[PATCH] ARM: allow, but warn, when issuing ioremap() on RAM
felipe.contreras at gmail.com
Sat Oct 9 12:07:01 EDT 2010
On Sat, Oct 9, 2010 at 4:52 PM, Russell King - ARM Linux
<linux at arm.linux.org.uk> wrote:
> On Thu, Oct 07, 2010 at 12:44:22PM +0300, Felipe Contreras wrote:
>> For issues related to this:
> This one nicely shows some of the problems which can occur with the
> memory type attributes - and this is not attributable to ioremap().
> ioremap() is used to map devices. It creates device memory type mappings.
> If what you're mapping doesn't support device memory type mappings, then
> accesses via an ioremap()'d region isn't going to work - as this guy is
> That's not because ioremap() is doing something wrong. It's doing what
> it's meant to do. The use is wrong, and is completely unrelated to the
> issue you've raised.
Ok, I was confused by Catalin's comment which does point to ioremap()
on normal RAM:
> This one we know about, and as I've already said, it ends up with three
> aliasing mappings each with different attributes thusly:
> cpu = dma_alloc_coherent(dev, size, &dma, GFP_KERNEL);
> dma_declare_coherent_memory(dev, dma, dma, size, DMA_MEMORY_MAP);
> ==> ioremap(dma, size);
> dma_alloc_coherent(dev, ...);
> This wasn't spotted in the review of sh-mobile code because it's not part
> of the sh-mobile code base, but some of the generic sh architecture code.
> sh-mobile went into the kernel on March 12th, so it does pre-date the
> change to ioremap, and is therefore technically a regression.
> However, as can be seen from the link above, it's been known about since
> 8th August - two months ago. The problem has been discussed, and we had
> a good solution which would work. But then an oar got thrown in which
> basically resulted in that solution being rejected - on the basis that
> "it's an established API and it must work".
I don't see anyone rejecting any solution there. Where is anybody
saying "it's an established API and it must work"?
> Well, this usage of the API doesn't work on x86!
> The result - progress on the issue hit a brick wall and is unable to
> proceed because of personal viewpoints conflicting with reality.
Can you concentrate on the patch at hand?
This doesn't break anything, nor prevents anyone coming up with solutions.

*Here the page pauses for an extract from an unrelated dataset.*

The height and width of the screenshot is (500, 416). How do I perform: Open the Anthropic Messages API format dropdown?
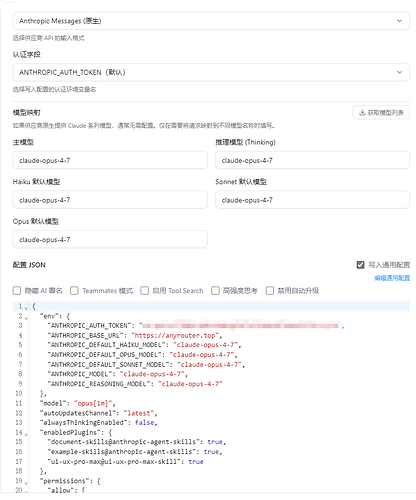211,21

> External user? Unreviewed code? You can't seriously be suggesting
> that we should care about code we haven't seen which is sitting
> externally to the kernel tree, and this is a valid reason to hold
> off on changes to the kernel.
It's a plus, not the main reason to apply this patch. However,
progress is not held by any means, people can still fix their drivers,
generic solutions can still be proposed and worked on... This patch
doesn't hurt anybody.
You haven't answered my question: what is so horrible about warning
only on .36, and disallowing on .37?